The Taxi to Delhi

As the pre-paid taxi, number 594, chuntered off in the general direction of India’s capital city, I noticed that we had acquired a solicitous ‘friend’ who had jumped in the front seat next to the driver. The friend was as voluble as the driver was silent. As we sat on the back seat, reupholstered in a thin velour with tiger stripe print, the man assaulted our ears with an endless stream of questions. How long was the visit? Where were we staying? What was our itinerary? Countries of origin? It was then impressed upon us the vital necessity of attending tourist information offices. I started to look out of the window…
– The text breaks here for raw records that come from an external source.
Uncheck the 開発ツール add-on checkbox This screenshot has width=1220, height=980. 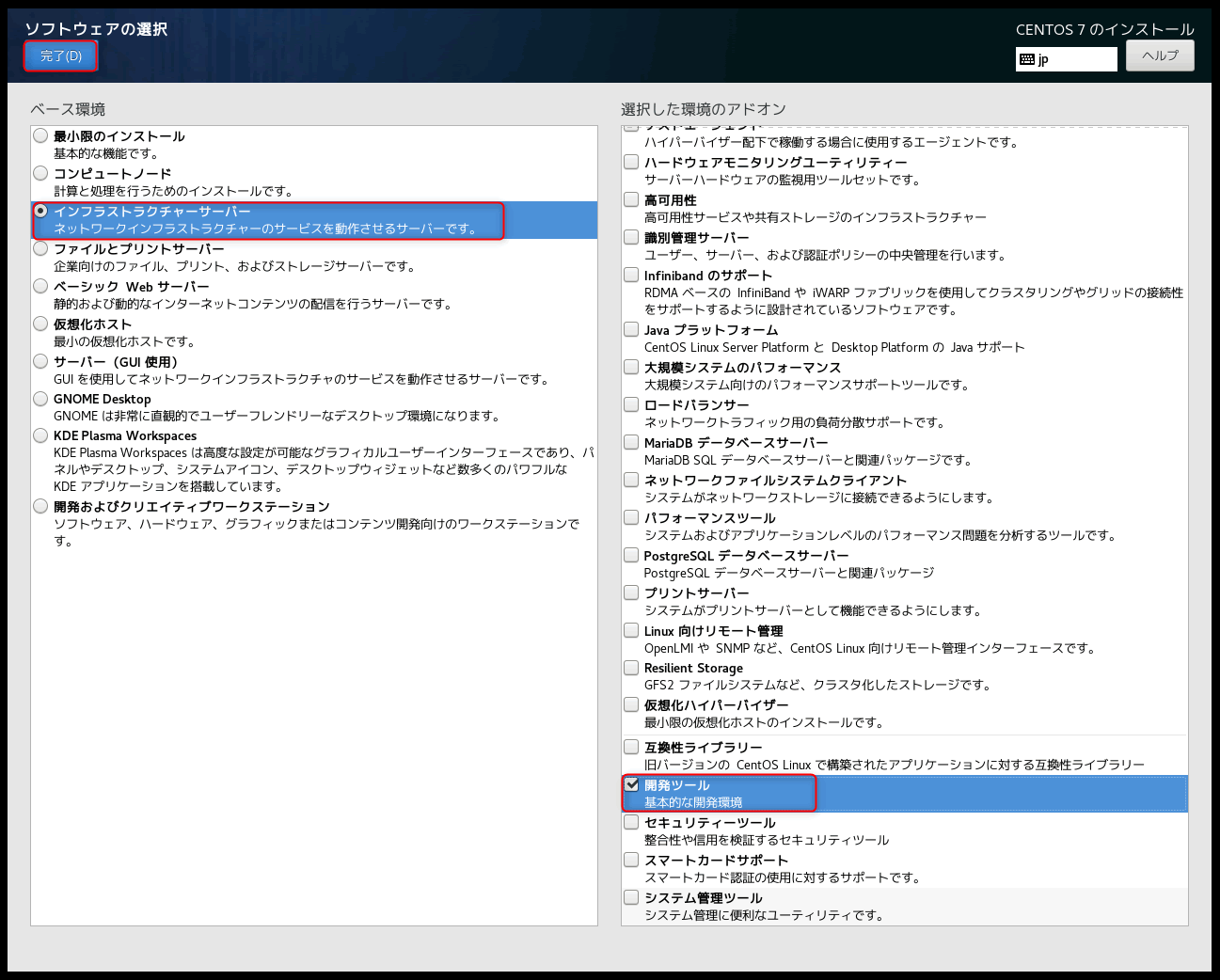[632, 784]
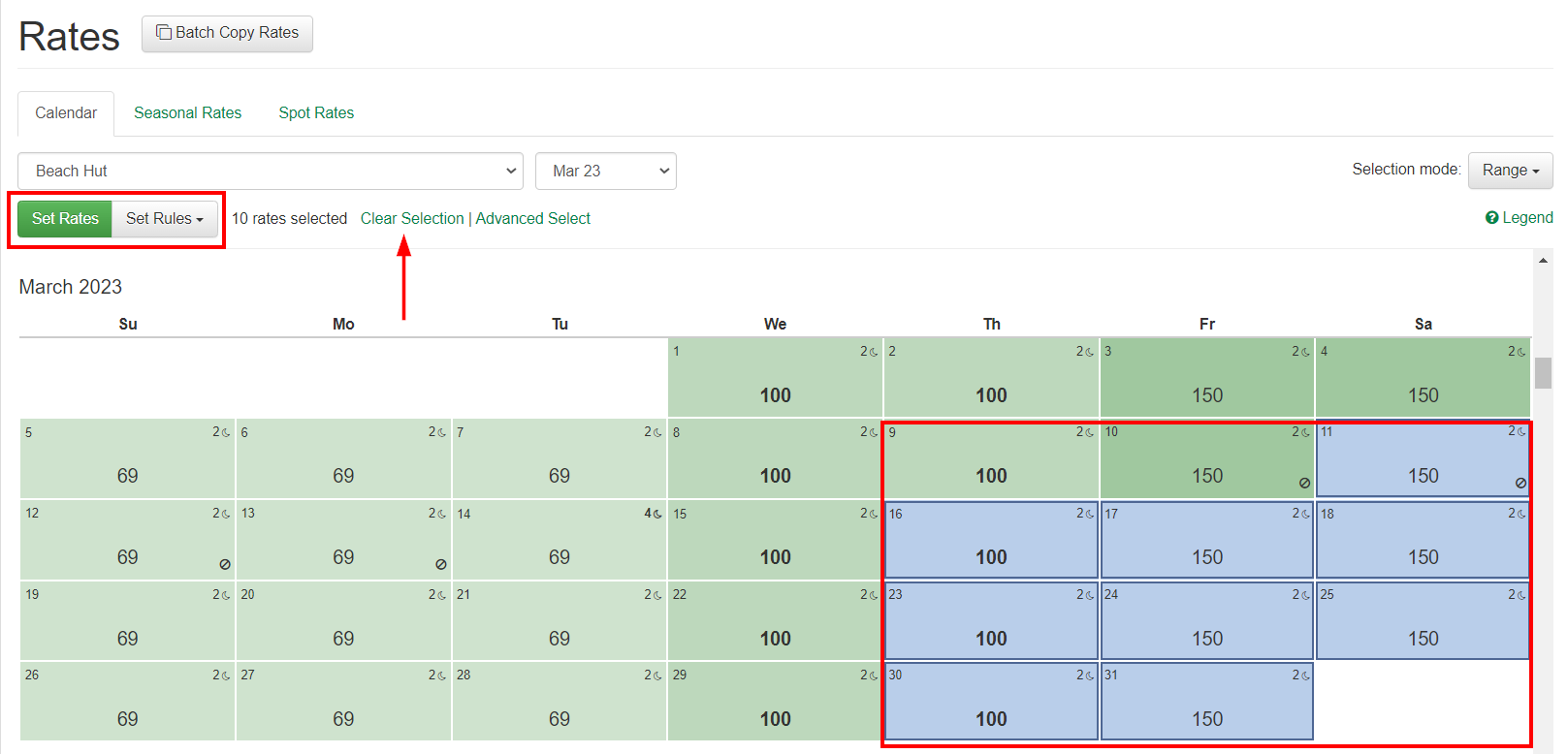1568x754 pixels.
Task: Click the vertical scrollbar thumb
Action: pyautogui.click(x=1543, y=373)
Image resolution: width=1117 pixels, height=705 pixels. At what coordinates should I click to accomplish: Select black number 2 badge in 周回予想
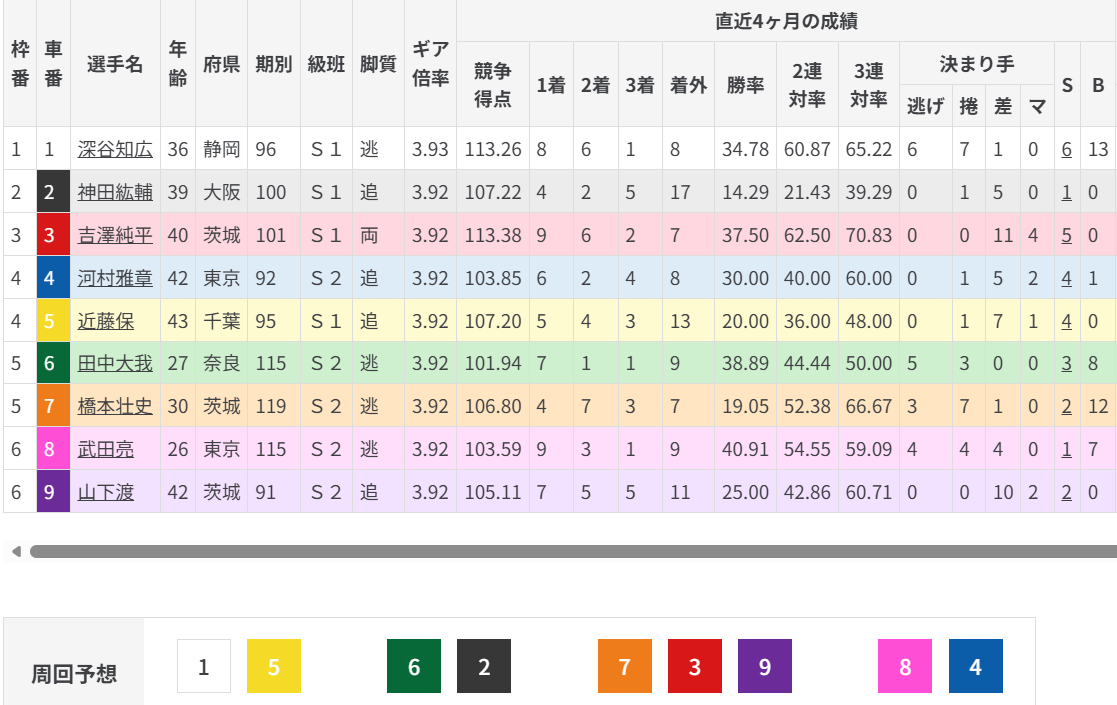click(x=484, y=666)
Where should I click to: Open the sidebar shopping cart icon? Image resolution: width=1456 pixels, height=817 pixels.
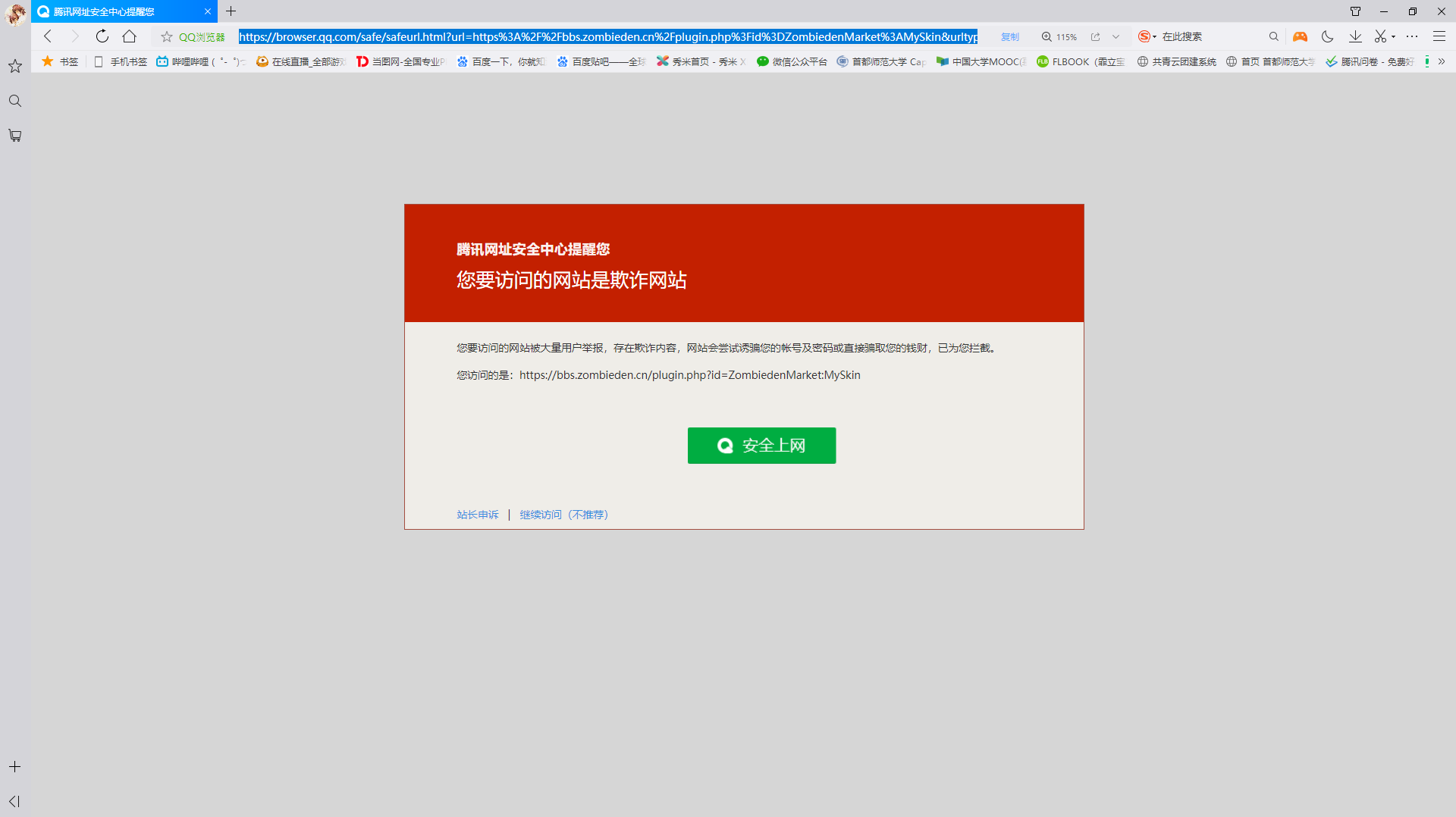(x=14, y=136)

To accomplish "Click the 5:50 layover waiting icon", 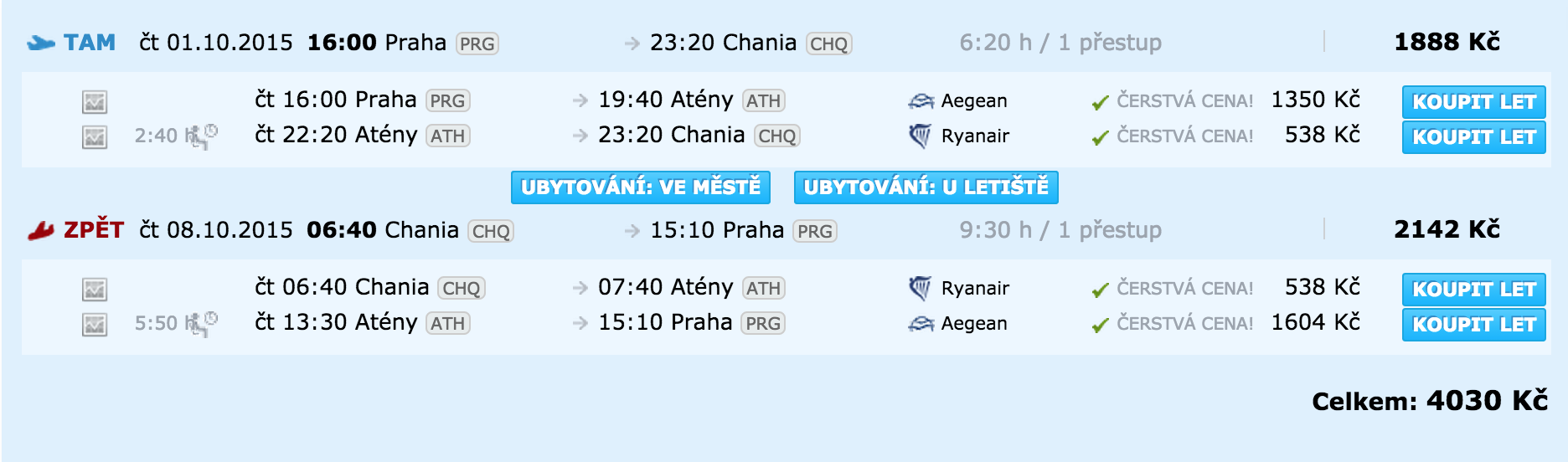I will coord(201,323).
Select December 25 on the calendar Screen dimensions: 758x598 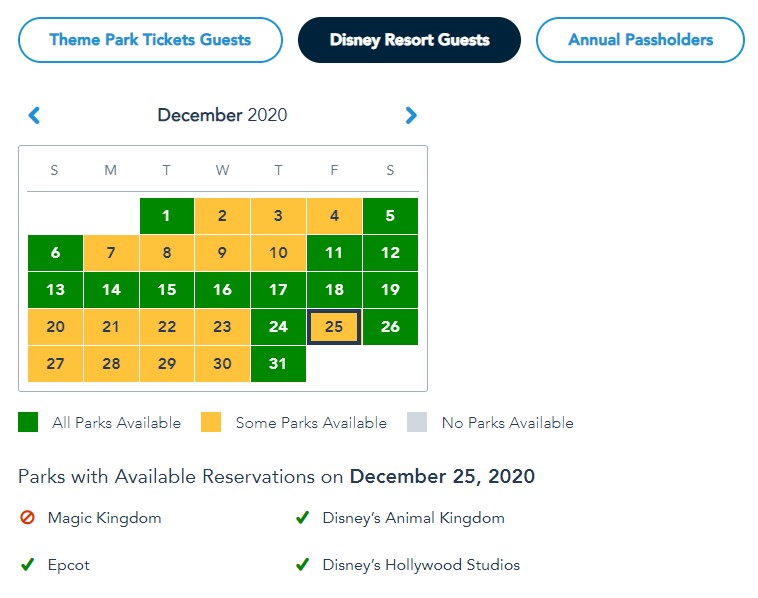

Fields with cattle in, but not fields like in England. No fences and cows wander free here. Sacred beasts that they are for Hindus. A white horse, tethered perhaps. More cattle, lazing in a water hole. People hacking crops in the fields. More people beautifying what passes for a central reservation in the road – ornamental bowls on plinths, as yet empty. More people painting large stones white along the roadside. We pass a collection of empty baths in the central reservation. It’s like the main road into the city from the airport is in the process of being primped to make a good first impression. Perhaps the baths and bowls will be planted up in due course. It’s too late now, for me anyway, good first impressions or no; my return ticket isn’t for another three weeks.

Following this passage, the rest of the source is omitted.